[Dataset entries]
########
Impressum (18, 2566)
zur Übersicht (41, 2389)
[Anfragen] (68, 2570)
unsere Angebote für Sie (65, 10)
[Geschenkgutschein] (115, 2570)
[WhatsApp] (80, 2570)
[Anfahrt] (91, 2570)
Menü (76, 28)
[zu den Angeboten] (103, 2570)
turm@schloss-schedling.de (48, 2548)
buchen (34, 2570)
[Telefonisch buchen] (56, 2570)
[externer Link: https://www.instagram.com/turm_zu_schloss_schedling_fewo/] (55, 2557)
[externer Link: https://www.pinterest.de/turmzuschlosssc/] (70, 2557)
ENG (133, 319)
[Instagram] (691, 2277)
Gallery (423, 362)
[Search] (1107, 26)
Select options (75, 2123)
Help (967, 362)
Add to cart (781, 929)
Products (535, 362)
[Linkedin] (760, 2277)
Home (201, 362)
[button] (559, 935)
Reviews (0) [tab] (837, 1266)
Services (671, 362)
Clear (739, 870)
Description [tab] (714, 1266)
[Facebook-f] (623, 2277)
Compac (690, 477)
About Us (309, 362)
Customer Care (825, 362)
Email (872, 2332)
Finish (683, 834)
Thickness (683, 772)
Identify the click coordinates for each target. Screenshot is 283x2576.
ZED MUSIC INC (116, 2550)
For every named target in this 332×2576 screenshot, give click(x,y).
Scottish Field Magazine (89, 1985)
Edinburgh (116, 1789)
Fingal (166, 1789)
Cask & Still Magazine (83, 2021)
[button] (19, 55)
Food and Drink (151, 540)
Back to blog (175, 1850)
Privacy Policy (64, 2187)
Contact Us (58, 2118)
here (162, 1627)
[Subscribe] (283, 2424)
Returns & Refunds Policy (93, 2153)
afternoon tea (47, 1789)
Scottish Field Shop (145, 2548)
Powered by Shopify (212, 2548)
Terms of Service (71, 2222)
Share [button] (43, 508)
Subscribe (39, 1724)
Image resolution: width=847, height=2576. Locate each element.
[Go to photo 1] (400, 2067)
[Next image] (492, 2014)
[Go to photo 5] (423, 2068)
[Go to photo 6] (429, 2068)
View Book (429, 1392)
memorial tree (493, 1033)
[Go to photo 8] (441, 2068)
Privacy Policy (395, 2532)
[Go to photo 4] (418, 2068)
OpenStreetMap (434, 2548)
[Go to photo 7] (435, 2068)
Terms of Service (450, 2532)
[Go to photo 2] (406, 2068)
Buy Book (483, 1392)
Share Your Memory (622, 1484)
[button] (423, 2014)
########
◆ **WORK REQUIRED**: Write the entries out once more, exactly as they appear.

◆ **OUTPUT OF THE EXERCISE**:
Impressum (18, 2566)
zur Übersicht (41, 2389)
[Anfragen] (68, 2570)
unsere Angebote für Sie (65, 10)
[Geschenkgutschein] (115, 2570)
[WhatsApp] (80, 2570)
[Anfahrt] (91, 2570)
Menü (76, 28)
[zu den Angeboten] (103, 2570)
turm@schloss-schedling.de (48, 2548)
buchen (34, 2570)
[Telefonisch buchen] (56, 2570)
[externer Link: https://www.instagram.com/turm_zu_schloss_schedling_fewo/] (55, 2557)
[externer Link: https://www.pinterest.de/turmzuschlosssc/] (70, 2557)
ENG (133, 319)
[Instagram] (691, 2277)
Gallery (423, 362)
[Search] (1107, 26)
Select options (75, 2123)
Help (967, 362)
Add to cart (781, 929)
Products (535, 362)
[Linkedin] (760, 2277)
Home (201, 362)
[button] (559, 935)
Reviews (0) [tab] (837, 1266)
Services (671, 362)
Clear (739, 870)
Description [tab] (714, 1266)
[Facebook-f] (623, 2277)
Compac (690, 477)
About Us (309, 362)
Customer Care (825, 362)
Email (872, 2332)
Finish (683, 834)
Thickness (683, 772)
Identify the click coordinates for each target. Screenshot is 283x2576.
ZED MUSIC INC (116, 2550)
For every named target in this 332×2576 screenshot, give click(x,y).
Scottish Field Magazine (89, 1985)
Edinburgh (116, 1789)
Fingal (166, 1789)
Cask & Still Magazine (83, 2021)
[button] (19, 55)
Food and Drink (151, 540)
Back to blog (175, 1850)
Privacy Policy (64, 2187)
Contact Us (58, 2118)
here (162, 1627)
[Subscribe] (283, 2424)
Returns & Refunds Policy (93, 2153)
afternoon tea (47, 1789)
Scottish Field Shop (145, 2548)
Powered by Shopify (212, 2548)
Terms of Service (71, 2222)
Share [button] (43, 508)
Subscribe (39, 1724)
Image resolution: width=847, height=2576. Locate each element.
[Go to photo 1] (400, 2067)
[Next image] (492, 2014)
[Go to photo 5] (423, 2068)
[Go to photo 6] (429, 2068)
View Book (429, 1392)
memorial tree (493, 1033)
[Go to photo 8] (441, 2068)
Privacy Policy (395, 2532)
[Go to photo 4] (418, 2068)
OpenStreetMap (434, 2548)
[Go to photo 7] (435, 2068)
Terms of Service (450, 2532)
[Go to photo 2] (406, 2068)
Buy Book (483, 1392)
Share Your Memory (622, 1484)
[button] (423, 2014)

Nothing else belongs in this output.